AIM OF THE TASK – In the excerpt on porting Three.js to AssemblyScript, please say what the ASWebGLue library allows.

A while back, I started a port of Three.js from JavaScript to AssemblyScript (an awesome TypeScript to WebAssembly compiler):

GitHub logo lume / glas

WebGL in WebAssembly with AssemblyScript



WebGL in WebAssembly with AssemblyScript.

This is a work-in-progress port of Three.js, a JavaScript 3D WebGL library, into AssemblyScript.


It'd be sweet to have a high-performing WebGL engine that runs in the web via WebAssembly and is written in a language that web developers are already familiar with JavaScript in the form of TypeScript (a superset of JavaScript with types).

Enter AssemblyScript, a toolchain that allows us to write a strictly-typed subset of TypeScript code and compile it to WebAssembly (an assembly-like language representing machine code) for speed.



The project is currently in its very early alpha stages. We have an amazing group of programmers building the initial ASWebGLue library. This library allows AssemblyScript programs to call the browser's underlying WebGL interface. This is required before we are able render anything to the screen. A…

I was originally interested in porting Babylon because it is already written in TypeScript, so porting would be easier compared to taking a JavaScript codebase and adding types to it after refactoring the dynamic parts that TypeScript can't handle.

However, when I started to port Babylon classes, I soon realized that the classes in the library are highly coupled: importing Babylon’s Scene class means practically importing the whole Babylon library and instantiating many parts of the library (new This, new That, etc) even if those parts will never be used by your application.

Essentially, with Babylon you want the banana (f.e. Scene) and you get the Gorilla and the whole jungle (rest of the Babylon lib).

AVAILABLE DATA –

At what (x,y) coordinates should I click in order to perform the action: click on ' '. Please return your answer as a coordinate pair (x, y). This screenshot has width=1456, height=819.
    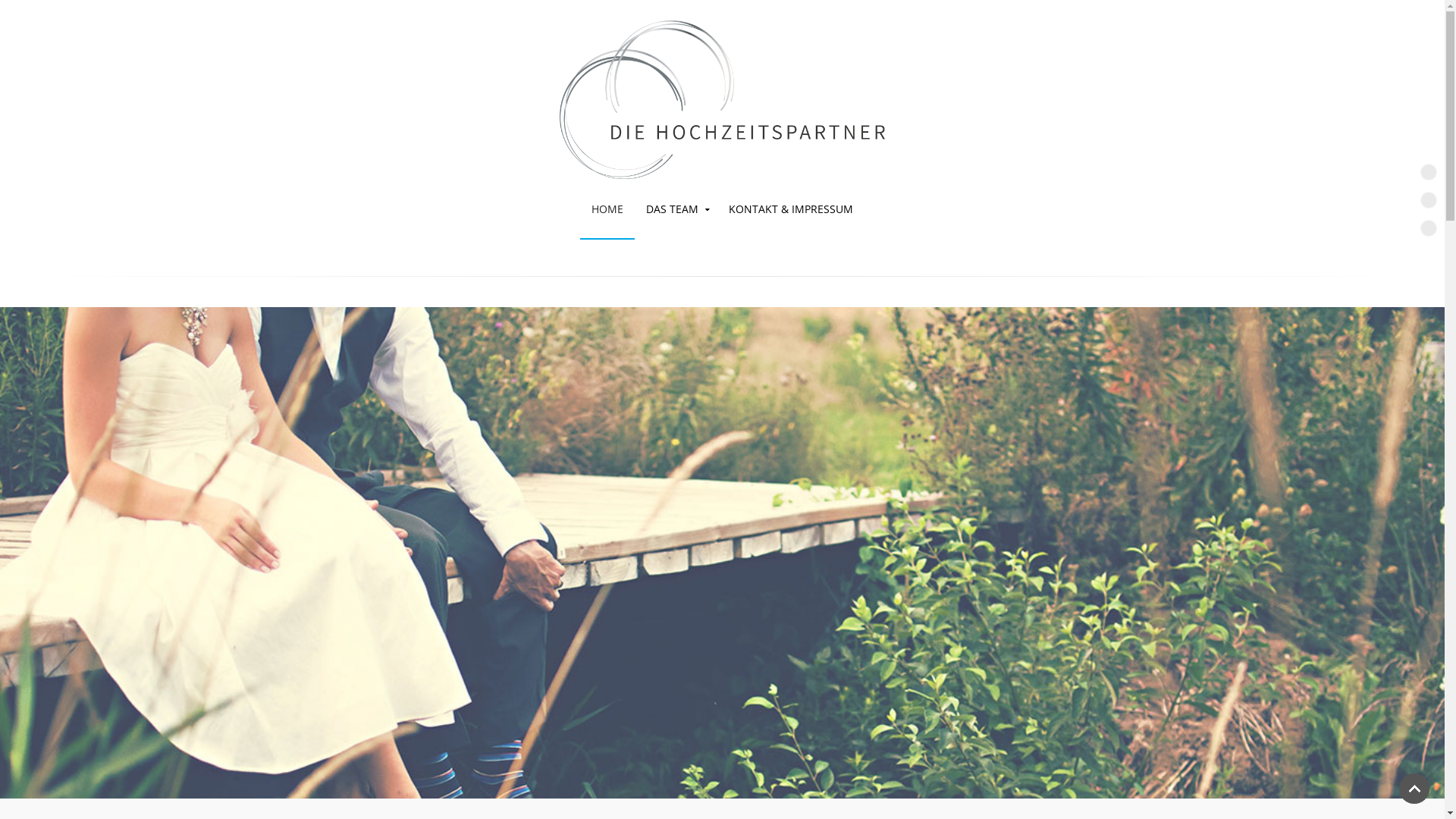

OUTPUT OF THE TASK – It allows AssemblyScript programs to call the browser's underlying WebGL interface.